We were admitted that afternoon onto a General Floor at the U of M Masonic Children’s Hospital and had ultrasound that evening.
January 27, 2019
More blood taken and the teams were called in to sort things out. The departments included Pediatrics, Hematology, Oncology, Rheumatology and Infectious Disease. They were still leaning very heavily toward some type of viral infection as blood work was not showing any definitive results.
January 28, 2019
More of the same today. Brax’s Rheumatologist visits to check on Brax and give her a quick exam. They have pretty much ruled out any other rheumatic disease at this time. Later this evening, we get called out of the room by three doctors from Pediatrics, Hematology and Rheumatology and asked us to come sit down in lounge with them. They said based on everything they are seeing and confirming what they know she didn’t have they were quite certain Brax had B-Cell Acute Lymphoblastic Leukemia or B-Cell ALL, but they wouldn’t be able to confirm until the next day after doing a bone marrow biopsy. We were crushed to say the least. We told Brax that nite and she cried for about 30 seconds (a lot less than most of us) and said she understood and was going to fight. She also received a blood transfusion this evening for hemoglobin.
They move us from the General floor to the Hematology/Oncology floor this evening as well.
January 29, 2019
Bone marrow biopsy performed in AM. Results confirm B-Cell ALL and she is considered Standard Risk. Tough day, but were prepared for it – now time to get things in motion. We called family, friends and teammates as Brax wanted everyone to know right away and at the same time so there was no one wondering or questioning – strong little girl.
January 30, 2019
Nothing planned for today – friends and family came to visit. Sadie & Michelle; Ellie, Kellen, Dan & Kate; Anni, Cathy & Jimmy and her TCT coaches – Kim, Veronica and James. It was a good day in light of everything going on.
January 31, 2019
BIG DAY! Brax has port put in to make infusions and blood draws much easier. She then has spinal tap to determine if any leukemia cells are present in her spinal fluid and while doing that a round of chemo is applied. Protocol is to treat her CNS fluid regardless if leukemia is found as it can sometime hang out there and IV chemo is not effective. She also, has her first round of IV chemo today as well. She handled both extremely well, but ran into a fever that evening. We are not sure if from the chemo or just the amount of shock to body after all the procedures.
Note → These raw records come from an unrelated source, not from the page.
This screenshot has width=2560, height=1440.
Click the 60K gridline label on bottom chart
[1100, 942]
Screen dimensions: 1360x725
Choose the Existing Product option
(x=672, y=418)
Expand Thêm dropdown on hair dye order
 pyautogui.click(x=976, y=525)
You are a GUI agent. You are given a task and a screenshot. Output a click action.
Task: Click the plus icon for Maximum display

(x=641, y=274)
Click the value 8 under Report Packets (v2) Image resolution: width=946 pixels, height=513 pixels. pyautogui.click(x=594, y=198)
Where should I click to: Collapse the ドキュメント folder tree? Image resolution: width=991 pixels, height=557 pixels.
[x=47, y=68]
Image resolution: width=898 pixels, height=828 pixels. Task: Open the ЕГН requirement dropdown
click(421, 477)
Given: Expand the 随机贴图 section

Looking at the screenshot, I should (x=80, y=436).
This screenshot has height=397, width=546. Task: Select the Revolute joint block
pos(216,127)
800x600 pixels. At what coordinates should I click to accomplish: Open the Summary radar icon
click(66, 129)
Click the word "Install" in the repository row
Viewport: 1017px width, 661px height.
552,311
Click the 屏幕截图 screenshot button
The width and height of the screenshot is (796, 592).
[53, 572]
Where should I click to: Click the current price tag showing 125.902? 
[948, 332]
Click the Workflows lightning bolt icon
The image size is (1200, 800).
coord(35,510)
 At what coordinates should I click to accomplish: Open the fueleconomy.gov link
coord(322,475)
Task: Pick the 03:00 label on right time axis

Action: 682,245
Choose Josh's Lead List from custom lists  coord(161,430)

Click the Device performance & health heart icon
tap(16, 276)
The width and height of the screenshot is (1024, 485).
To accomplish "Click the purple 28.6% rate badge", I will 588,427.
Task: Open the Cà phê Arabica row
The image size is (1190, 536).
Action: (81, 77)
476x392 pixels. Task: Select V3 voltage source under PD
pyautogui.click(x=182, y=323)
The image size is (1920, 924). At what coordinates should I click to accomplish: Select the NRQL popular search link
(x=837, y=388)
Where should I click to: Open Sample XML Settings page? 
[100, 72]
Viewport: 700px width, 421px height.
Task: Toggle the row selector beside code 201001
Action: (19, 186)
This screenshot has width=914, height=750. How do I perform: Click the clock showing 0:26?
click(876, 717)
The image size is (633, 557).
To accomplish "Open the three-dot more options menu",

We got Brax’s schedule for treatment based on initial results of CNS fluid.
February 1, 2019
The Hematology/Oncology team meets with us in morning to deliver another little set back. Leukemia cells are present in CNS fluid and treatment now needs to be modified to more drugs and higher frequency and radiation at some point, moving her from Standard Risk to High Risk. In addition, they schedule her for an MRI later today and an Echo to make sure her heart is handling the chemo and able to handle the extra chemo. Definitely not the news any of us were hoping for, but MDs assure us that the end goal is same, just a couple extra steps to get there. And with this news comes another round of chemo today – making it her 3rd. Below is here treatment schedule for the 1st month or Induction Phase of chemo – she will be busy, but she’s holding strong and has been AWESOME throughout all.
February 2, 2019
Met the Team regarding her MRI and Echo results. EVERYTHING LOOKS PERFECT!!! Finally some good news – normal day today – no surprises. Brax feeling good and able to get out of room.